Insights November 2015

In the end it all comes down to choice

Palliative Care Versus Assisted Death

Duncan G. Sinclair

Palliative care versus assisted death? I don’t get it!

Many advocates of palliative care are opposed to assisted suicide and I don’t know why. They seem complementary to me.

I do get the slippery slope argument related to assisted-death. Many living with disabilities and those who care deeply for them are concerned that making death-causing drugs available to suffering people seeking to end their lives could lead to devaluation of the lives of disabled people and eventually to their unwanted deaths. The sort of eugenic thinking that the world would be a better place without people with disabilities is as repugnant now as it was in WWII. It is not just repugnant; it is wrong! One has only to think of the amazing contributions of just two Stephens - Wonder and Hawking - to realize how wrong it is.

But does assisted-death really lead to devaluation of the lives of disabled people and subsequently to their being pressured to agree to suicide? I don’t think so. Physician-assisted suicide has been around for quite a while now in a variety of jurisdictions. Studies by the Royal Society of Canada and Quebec’s Legislative Assembly provide assurance that the accumulating data contains no evidence of the feared slippery slope. There will be regulations applied here in Canada just as there are in those jurisdictions where assisted death is now available. As Canadians know well, putting on your creepers and paying close attention to the footing can enable one to stand securely on and even walk up the most slippery of slopes. If a person were to ask you for assistance in dying you surely would want to know that s/he was of sound mind, resolute in his/her decision, and genuinely suffering, physically, psychologically, or both, from some condition agreed by physician-experts not to be remediable. There is no reason to think that requiring the provision of such assurances here would not provide adequate safeguards against the abuses disabled Canadians and their loved ones fear.

Palliation, according to my dictionary, is the temporary relief of pain and suffering. Assisted suicide, of course, makes the relief permanent. Thinking ahead, when I approach death myself from some irremediable condition, I will almost certainly enlist palliative care to control my pain and alleviate suffering while I get my affairs in order, check off whatever items on my “bucket list” I am still able to do with any pleasure, and bid my goodbyes to my family, friends and neighbours. But there will likely come a point, in my case when I am bed-ridden and unable to perform independently the activities of daily living, when I will say, “enough already!” Then, the law permitting, I will choose to make permanent the relief of my pain and suffering. Certainly that would have been the scenario played out by my wife during the seven months it took her to die of small bowel cancer. Her palliative care was superbly effective and empathetic but had assisted suicide not been unlawful she would have chosen to die some four to six weeks before she did. She and I talked openly about it and agreed that in our civilized democracy the law had to be respected even though we two, like the Supreme Court, thought the particular law prohibiting assisted suicide to be wrong-headed.

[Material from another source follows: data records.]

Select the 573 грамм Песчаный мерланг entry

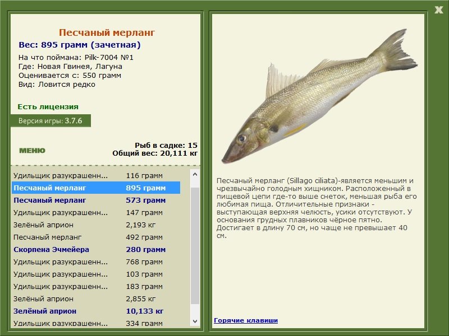click(96, 200)
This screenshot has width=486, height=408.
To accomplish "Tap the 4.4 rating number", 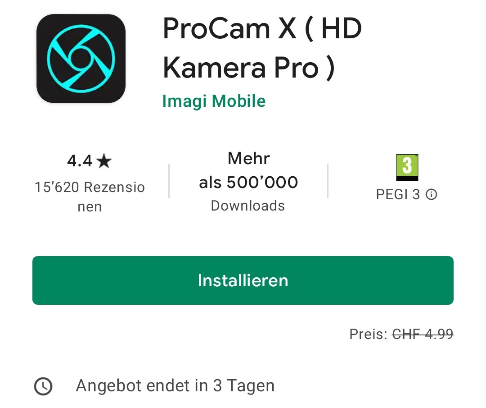I will click(80, 161).
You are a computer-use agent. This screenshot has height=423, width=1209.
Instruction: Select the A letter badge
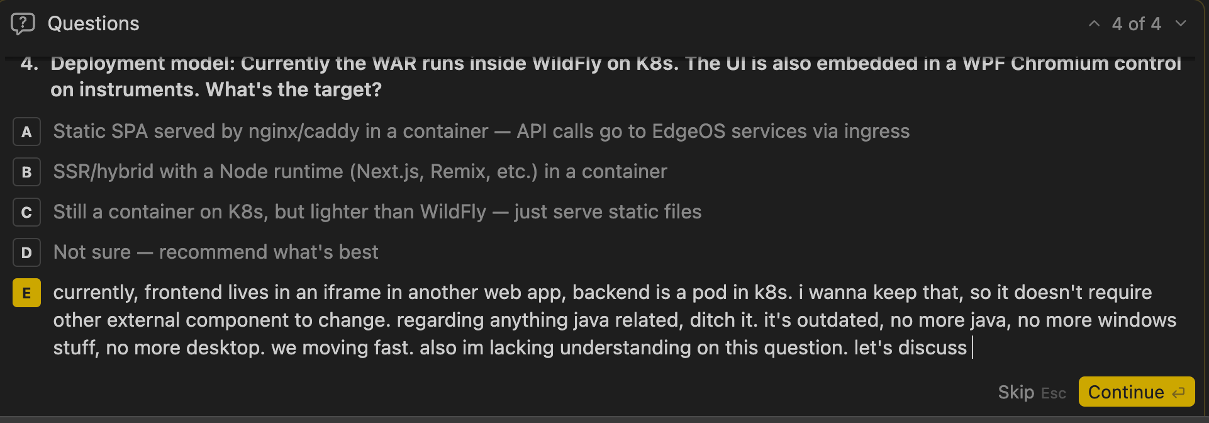[x=26, y=132]

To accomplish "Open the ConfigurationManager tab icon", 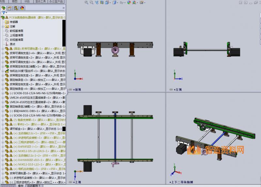I will (16, 8).
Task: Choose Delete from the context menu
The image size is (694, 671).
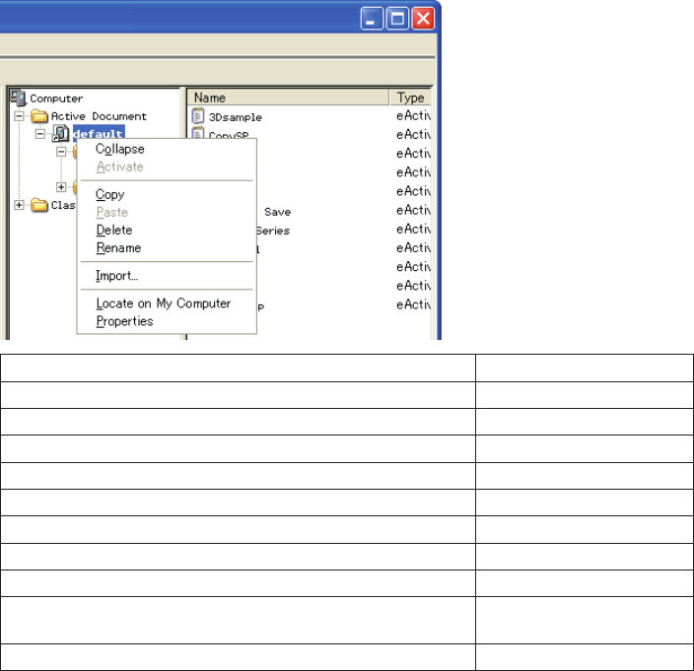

I can’t for the life of me see how making available to rational people the pharmaceutical means to alleviate permanently their pain and suffering at a time of their own choosing constitutes a threat to palliative care. It may just be that providers of palliative care look on assisted suicide as a symbol of their failure to provide sufficient comfort to the dying just as too many physicians still see palliative care and death itself as unwelcome evidence of their failed efforts to treat and cure.

In the end it all comes down to choice. I can understand why some people will want to squeeze every last minute out of life no matter what its cost, measured in any terms, including their own pain and suffering. I understand also the religious reasons why many find the concept of suicide to be unthinkable. They have every right to hold their views. I will defend the right of all people facing death imminently to have access to palliative care of the highest possible quality in the home-based or institutional venue of their choice. I will defend with equal vigor the right of an individual to choose to continue palliative care until his or her death of natural causes. But for me, I want also the choice of deciding for myself when to make permanent by assisted suicide the relief of my pain, suffering, and utter loss of autonomy.

About the Author

Duncan G. Sinclair is Professor Emeritus, Department of Physiology, Fellow, School of Policy Studies, Queen’s University, Kingston, ON

 


Comments

Sandi Pniauskas wrote:

Posted 2015/01/12 at 08:46 PM EST

I believe that understanding assisted suicide - truly understanding - comes not only from an intimate experience, such as with your departed wife, but also for those who have witnessed the limits to the scope of palliative care practice. To allow inhumane suffering and not to defer to the patient's wishes is incomprehensible. Thank you for your article.